Paru dans Espaces contemporains
Avril 2013
Grisélidis Réal

Métamorphosé en hôtel, le Centre d’art contemporain de Genève présente les œuvres d’une quinzaine de jeunes artistes suisse mêlés à des objets hors catégorie.


« Hotel Abisso » est la première exposition programmée par Andrea Bellini nommé en septembre dernier à la direction du Centre d’art contemporain à Genève. En duo avec Thiphanie Blanc, commissaire d’exposition invitée, il a établi une liste de jeunes artistes suisses qui ont en commun de s’intéresser aux pratiques curatoriales. Ils ont pu échanger et mettre en commun leurs idées alors qu’ils ne se connaissaient pas pour la plupart. Ce décloisonnement a contribué à produire une dynamique forte. Un groupe dans le groupe, constitué de Josse Bailly, Jeanne Gillard & Nicolas Rivet, Aloïs Godinat, Kaiser Kraft, Renaud Loda, Ramay Tegegne ou Balthazar Lovay, a plus particulièrement imaginé les concepts.
======
== Consigne A ==
D'après l'article sur l'exposition « Hotel Abisso », qui a été nommé en septembre à la direction du Centre d'art contemporain de Genève ?
== Consigne B ==
Prolongez, s'il vous plaît, l'article sur l'exposition « Hotel Abisso » à partir de sa dernière phrase.
Le matériel n'intervient en rien dans ce travail.

[Données de texte et de pointage d'éléments]
======
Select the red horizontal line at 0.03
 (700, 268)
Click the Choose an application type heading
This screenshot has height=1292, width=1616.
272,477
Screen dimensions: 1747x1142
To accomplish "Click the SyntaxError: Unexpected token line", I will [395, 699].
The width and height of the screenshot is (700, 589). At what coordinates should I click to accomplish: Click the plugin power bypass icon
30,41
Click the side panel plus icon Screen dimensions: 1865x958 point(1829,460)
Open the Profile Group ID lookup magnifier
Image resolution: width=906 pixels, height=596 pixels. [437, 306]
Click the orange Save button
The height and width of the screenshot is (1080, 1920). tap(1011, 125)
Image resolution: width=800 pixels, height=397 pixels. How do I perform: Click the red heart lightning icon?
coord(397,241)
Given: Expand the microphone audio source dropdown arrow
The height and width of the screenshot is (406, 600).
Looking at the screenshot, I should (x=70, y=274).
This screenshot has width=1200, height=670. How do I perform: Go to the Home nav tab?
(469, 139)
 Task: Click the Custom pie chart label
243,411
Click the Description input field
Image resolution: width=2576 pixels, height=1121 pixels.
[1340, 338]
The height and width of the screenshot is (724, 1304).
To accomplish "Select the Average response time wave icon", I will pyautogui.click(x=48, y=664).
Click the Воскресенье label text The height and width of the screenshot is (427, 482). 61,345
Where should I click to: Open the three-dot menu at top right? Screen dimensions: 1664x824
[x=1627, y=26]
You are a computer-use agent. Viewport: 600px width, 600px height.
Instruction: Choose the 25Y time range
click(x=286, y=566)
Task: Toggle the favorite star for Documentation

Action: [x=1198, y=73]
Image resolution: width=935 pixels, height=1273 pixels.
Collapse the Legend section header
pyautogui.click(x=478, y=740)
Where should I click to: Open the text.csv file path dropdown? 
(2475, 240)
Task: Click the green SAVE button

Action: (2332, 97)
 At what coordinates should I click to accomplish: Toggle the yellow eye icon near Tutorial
======
== Réponse A ==
Andrea Bellini.

== Réponse B ==
Making of
A partir d’une première piste de réflexion, celle de l’Hotel Abisso, le groupe a passé au tamis toutes les possibilités. Cette idée d’un hôtel, avec des salles envisagées comme des chambres prend comme source une métaphore du philosophe György Lukács pour définir la philosophie d'Arthur Schopenhauer, vue comme une pensée élaborée à l'abri dans un palace au-dessus du néant. L’exposition s’est construite sur cette base au fur et à mesure, prenant sa forme définitive lors de l’accrochage. Finalement, les obsessions et inspirations des artistes sont présentées dans neuf chambres singulières.
Refusant de procéder de manière classique, Andrea Bellini a cherché à mettre en place les conditions d’une recherche collective plutôt qu’à élaborer un discours curatorial. Une stratégie qui comporte une part de risque puisque la recette garantissant une exposition « sans faute » consiste plutôt à définir une thématique pour relier les œuvres entre elles, sélectionner des artistes « cool » dont les noms se soufflent entre professionnels et, finalement, mettre en scène les œuvres dans les espaces pour illustrer le thème.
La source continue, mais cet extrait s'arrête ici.